7 responses to “132. Newburgh – an Aberdeenshire morning

  1. It sounds as though you are having a total ‘get away from it all’ in Aberdeenshire – it sounds and looks lovely. Are you there for Christmas? Wherever you are, have a good time over the holidays.

  2. Hi Louise – thanks for the good wishes, and the same returned to you.

    I was up in Aberdeen for work. It’s where most North Sea business is done, and as a geologist I travel there often.

    For years and years I’d been staying in modern business hotels around the town. It’s a very pleasant city, but after a while all those impersonal rooms blended uniform and faceless into one.

    Then by chance I found Newburgh, and everything about my trips changed so much for the better.

    I couldn’t manage the legendary sticky toffee pudding, this time – but I can happily report that their lemon cheesecake is every bit as good.

    Perhaps it was really no coincidence, then, next morning, that I should feel the need to run …

  3. I envy you, Roads. You’ve seen far more of this world than I have. Ah, I’m living the life vicarious!

    Enjoy the holidays!

  4. Jonny especially enjoyed the photos and story as part of his family is originally from Aberdeen.

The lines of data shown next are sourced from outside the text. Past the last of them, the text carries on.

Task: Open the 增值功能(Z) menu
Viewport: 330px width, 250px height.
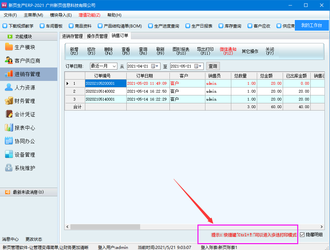Action: [89, 15]
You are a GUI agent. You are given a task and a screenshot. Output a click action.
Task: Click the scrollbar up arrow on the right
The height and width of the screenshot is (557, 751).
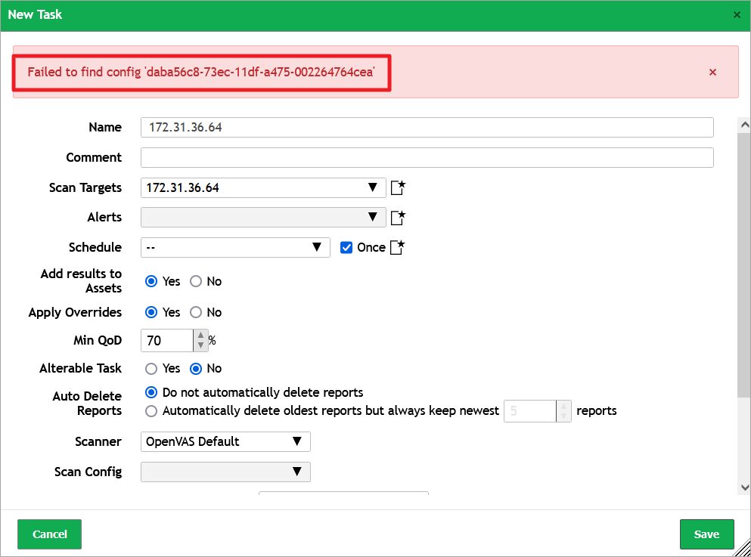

  5. Yes, the life vicarious has a lot to answer for, Jonas.

    Because from where I look, I could swap that tired red-eye to Aberdeen for a flight to O’Hare (or some marvellous Denver snow), anytime !

    But don’t tell that to Jonny, Elayne.

    All the best to both of you in Chicago and Colorado this Christmas.
    And thanks.

    – Roads

  6. I’ve never been to Aberdeen or even Scotland for that matter, but now I feel like I have been, just a little bit. Thanks for writing.

    — Ed

  7. ‘I’ve been one poor correspondent – I’ve been too, too hard to find …’ – America 1978.

    Many thanks, Ed, and many congratulations on your new site.

    I’ve been diverted elsewhere this week, but will be back on the case and writing again shortly. Honest.